Ingredients
The following ingredients have 4 Servings
- 1 head cauliflower (cut in florets)
- 2 tbsp olive oil
- 2 tsp smoked paprika
- 1 tsp cumin
- 1 tsp garlic powder
- 1/4 tsp salt & pepper
- 1 cup white rice
- 2 cups broth
- 2 tbsp cilantro (chopped)
- 1/2 lime (juiced)
- 1 15-ounce can black beans (drained and rinsed)
- 1/2 cup water
- 1/2 tbsp taco seasoning
- 1 cup plain vegan yogurt (or vegan mayo)
- 1-2 chipotle peppers in adobo (diced, to taste)

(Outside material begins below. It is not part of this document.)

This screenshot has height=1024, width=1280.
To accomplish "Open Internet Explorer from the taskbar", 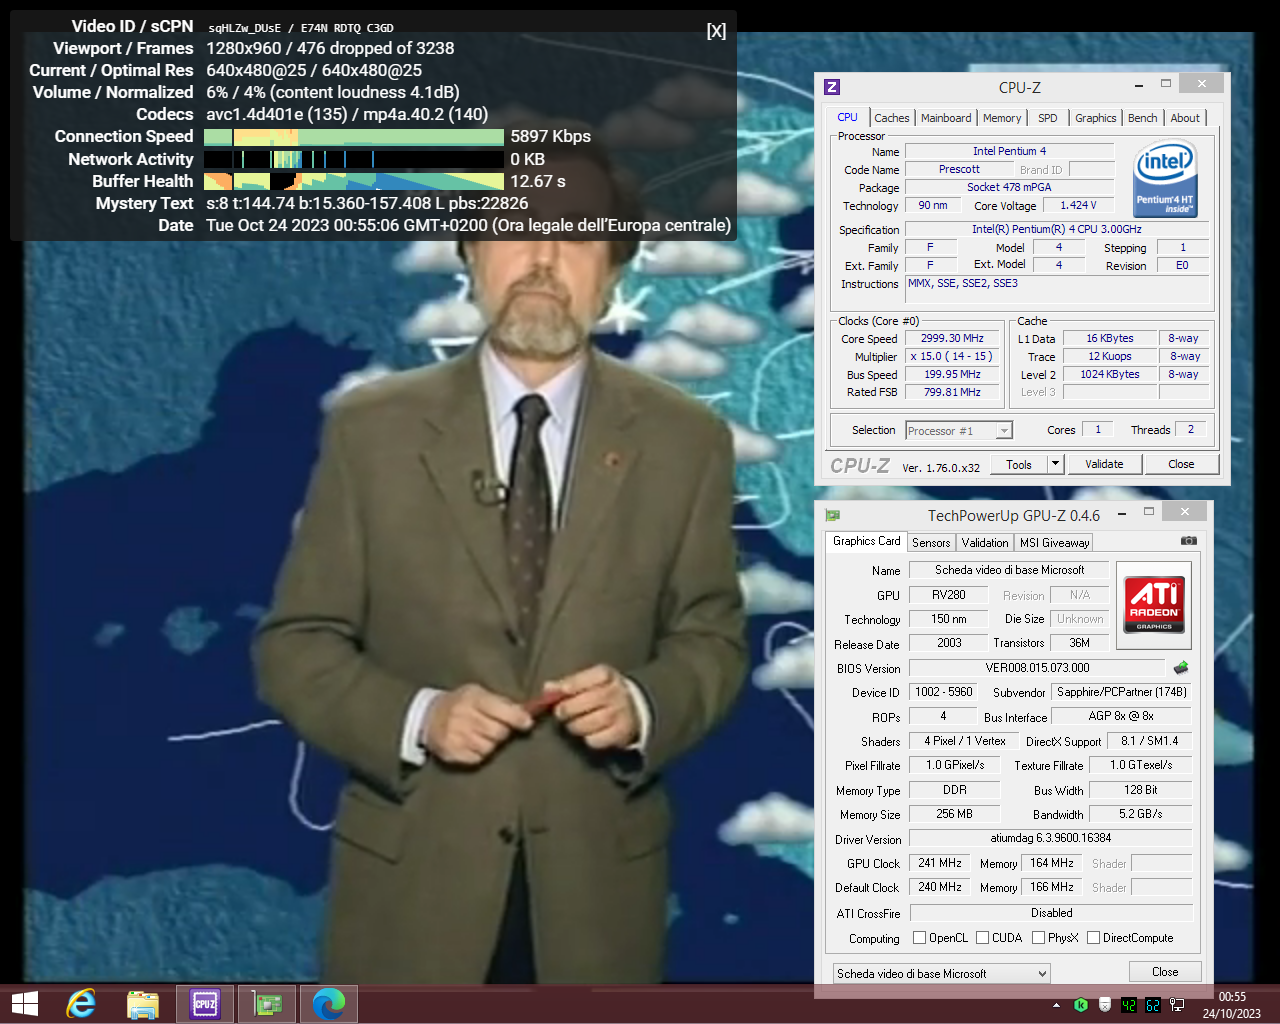I will point(81,1003).
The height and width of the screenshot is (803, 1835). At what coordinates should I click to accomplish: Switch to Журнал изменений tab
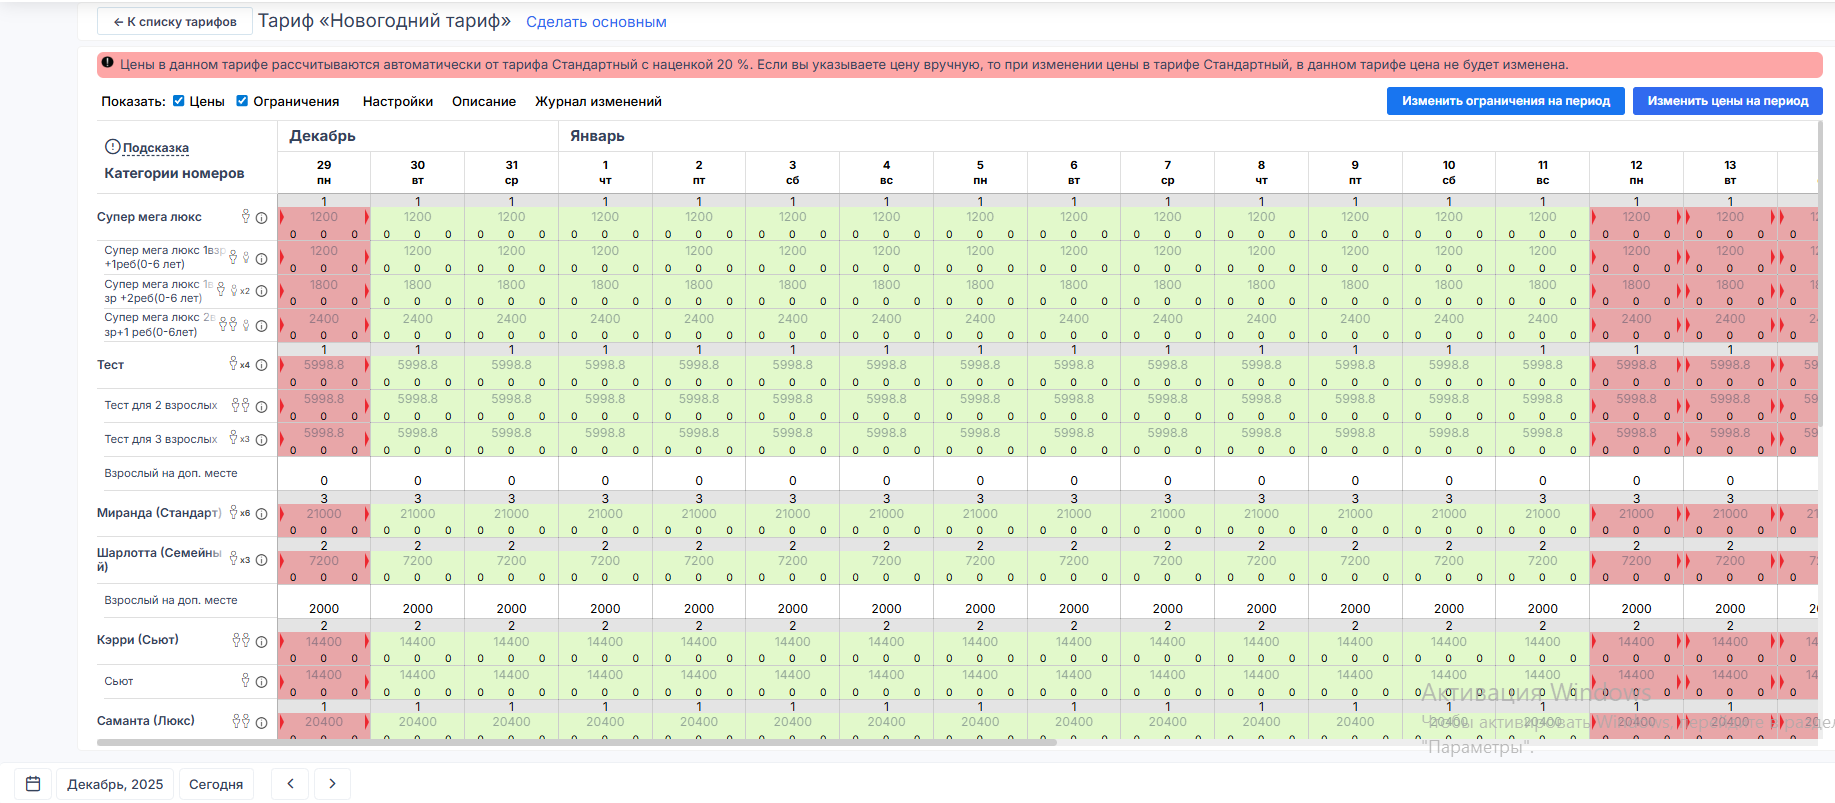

- 1 tsp adobo sauce (from the chipotle can)
- 1/2 tsp garlic powder
- 1/2 tsp onion powder
- 1/2 lime (juiced)
- salt (to taste)
- pickled onions**
- 1 avocado (sliced)
- lime wedges
- cilantro
Instruction
- Preheat the oven to 425 degrees. Add the cauliflower to a baking sheet and toss with the rest of the cauliflower ingredients. Place in the oven and bake for 25 minutes, flipping halfway.
- Add the rice and broth to a pot. Bring to a boil, then lower heat and simmer until all of the liquid has been absorbed. Before serving, add the cilantro and lime juice to the rice and fluff with a fork.
- Add all of the bean ingredients to a pot. Bring to a boil, then lower the heat. Let some of the water evaporate, then use the back of a wooden spoon to slightly mash the beans. Leave on low heat until ready to serve.
- Combine all of the chipotle sauce ingredients in a bowl and stir to combine. Taste and adjust seasoning as needed. Set aside.
- To assemble, add rice to each bowl and top with beans, cauliflower, chipotle sauce and any other toppings you would like to use.